Risks of running a shared pool?
-
Our XCP's are all independent pools. This worked well as all storage was effectively local, but we've now setup truenas and want to start hosting some non-critical VM's on a shared NAS.
I have only worked with a "shared pool" once before in Xencenter days, and recall rebooting the master and having a small heart attack seeing that all of my hosts in the pool not displaying as expected (I cant recall if these servers "went offline / maintenance" mode but do recall immediately undoing the pooling afterwards).
So before I do this again, my understanding is that we have a pool master and then add hypervisors to that pool, and they can then share resources.
I have now elected 2 hypervisors to start my pooling experience. I have renamed the pool name of what will be my "master".
- What happens when I add a hypervisors to the pool, will any current VM's running be affected, does it go into maintenance mode or is it simply add the host to the pool and all works as expected.
- What is the correct way to perform maintenance on such a pool? Should I perform maintnenace on slaves first, then promote a new master then perform maintenance on the "old master"?
- What happens if the master goes offline due to possible hardware issues, are the other hypervisors at all affected? Does it affect running VM's on those hosts? In XO, will I still be able to view / manage the other hypervisors or is there tasks that would be required to elect a new master?
- Lastly, if I have shared VM's in the NAS, and the hypervisor goes down, will I be able to automatically start the VM on one of the other hypervisors (not HA, manual start)? I am not sure where the metadata of the VM's are located so not sure if the VM's can outright just be started on another hypervisor in the pool. I assume there is a possibility that the VM might still be running (just not known to XO at the time) so how do we overcome accidentally starting the VM on another host if such an incident occurs?
-
Hi,
- Nothing will happen to your VMs when you add another host to your current pool.
- Depends on what you call maintenance. For updates, it's always master first (note: this is handled automatically by Xen Orchestra and its rolling pool update feature).
- If the master goes down (a reboot), then you can't control your pool until it's back. But this won't affect your running VMs. They'll still run without any problem. If the master is down for good, then you can elect a new master yourself. In HA, this is done automatically, but you always need to disable HA for updates anyway (since the master must be rebooted first). In short, it's OK to reboot your master, you'll just won't have control on new actions on your pool during that time, without any impact on what's going on.
- If it's a slave going down, no problem to start the VM on another host. If it's the master, you'll have to elect a new master manually. HA will do it for you. As long as you don't elect a new master (ONLY if you lost the master for good), you won't be able to boot any new VM anyway.
-
@olivierlambert you are by far the most responsive product founder I have ever come accross, thank you!

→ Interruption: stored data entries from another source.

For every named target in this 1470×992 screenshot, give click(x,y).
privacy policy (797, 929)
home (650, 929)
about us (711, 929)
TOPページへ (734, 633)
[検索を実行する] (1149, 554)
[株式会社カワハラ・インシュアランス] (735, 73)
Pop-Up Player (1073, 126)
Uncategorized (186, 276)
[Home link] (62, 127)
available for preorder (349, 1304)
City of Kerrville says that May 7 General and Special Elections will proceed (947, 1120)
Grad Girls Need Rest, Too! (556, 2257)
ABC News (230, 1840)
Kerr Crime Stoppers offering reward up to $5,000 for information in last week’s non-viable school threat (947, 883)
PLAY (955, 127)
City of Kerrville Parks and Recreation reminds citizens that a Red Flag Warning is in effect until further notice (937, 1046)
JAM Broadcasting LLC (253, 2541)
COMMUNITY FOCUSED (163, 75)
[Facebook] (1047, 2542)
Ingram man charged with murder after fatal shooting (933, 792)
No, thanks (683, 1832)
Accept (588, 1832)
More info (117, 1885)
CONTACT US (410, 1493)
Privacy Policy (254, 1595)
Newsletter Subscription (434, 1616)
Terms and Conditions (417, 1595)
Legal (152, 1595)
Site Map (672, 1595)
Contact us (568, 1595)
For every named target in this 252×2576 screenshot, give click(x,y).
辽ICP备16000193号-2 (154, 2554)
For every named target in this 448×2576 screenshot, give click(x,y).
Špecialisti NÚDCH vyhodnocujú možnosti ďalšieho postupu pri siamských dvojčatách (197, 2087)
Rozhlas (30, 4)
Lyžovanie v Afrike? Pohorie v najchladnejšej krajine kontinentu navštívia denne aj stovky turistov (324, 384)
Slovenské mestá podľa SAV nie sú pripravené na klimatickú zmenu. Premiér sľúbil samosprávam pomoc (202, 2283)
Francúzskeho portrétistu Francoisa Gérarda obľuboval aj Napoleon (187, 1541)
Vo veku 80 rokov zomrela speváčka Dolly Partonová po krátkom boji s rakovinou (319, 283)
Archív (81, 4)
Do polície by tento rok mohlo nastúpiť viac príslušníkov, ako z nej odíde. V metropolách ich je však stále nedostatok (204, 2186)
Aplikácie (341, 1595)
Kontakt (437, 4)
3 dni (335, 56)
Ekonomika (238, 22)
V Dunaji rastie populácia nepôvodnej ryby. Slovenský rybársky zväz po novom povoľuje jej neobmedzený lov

I don't intend on doing HA (I have read your article about the additional potential pitfalls with HA and would rather be safe as I had a split brain incident using HALizard a couple of years ago that has scared me for life). If HA is disabled, and I have a VM running on a shared storage in a pool, and the host on which that VM is running goes offline, will I be able to start that VM / get it running on another host in the same pool? Is the VM metadata stored on the shared SR or only on the host on which the VM is running?
So the takeaway here is that if the master goes offline during a reboot the pool will be inaccessible but the VM's will remain running. Once the master comes online the host accessibility is returned. IF the master remains offline, I will need to SSH into the master, xsconsole and then promote the new host as master under Resource Pool Configuration.
Interesting question, when rolling updates is done with XO, and the storage is all network / NAS, does XO handle the migration of the VM to other hosts automatically?
-
@olivierlambert whilst searching how to promote to a new master, I came accross this article where the person says he ran into a problem having a CR VM in the same shared storage. I have a failover host (where we do CR of a handful of critical vm's), should I avoid adding this host to the shared pool or is this guy simply confused?
https://forums.lawrencesystems.com/t/xcp-ng-continuous-replication-in-same-pool-mistake/14195
-
In case of HA disabled and a secondary host dies: you can start any VM on any available host. It will take a bit to XAPI to consider the host dead (few minutes IIRC). If it's the master, just wait for the master to be back or elect a new one, and start the VM.
The VM metadata is stored in XAPI database, which is a read/write DB on the pool master, replicated in read only in each host (it's not stored in any SR).
For Rolling pool update: yes, it's fully automated. We disable HA (if any), migrate all VMs from master to slaves, update, reboot master, wait for coming back, and then move again VMs which belong to master before the migration. And so on for each slave.
-
About CR: it's unrelated. The guy discovered he couldn't boot anything while the master is down, which is normal. If you want to make any operation, you must have a master available (promote it for example).
-
@olivierlambert I tried adding a host to a new pool but got the following error (self explanatory) but it seems that adding a host to a different pool all vm's must first be shutdown. Just leaving this if someone else "googles" this topic
JOINING_HOST_CANNOT_HAVE_RUNNING_VMS() This is a XenServer/XCP-ng error
-
You can't add a host into another pool until it's "blank". It's hard to "merge" two pools together.
So first, migrate VMs to the destination, clean the host and THEN add it to the pool.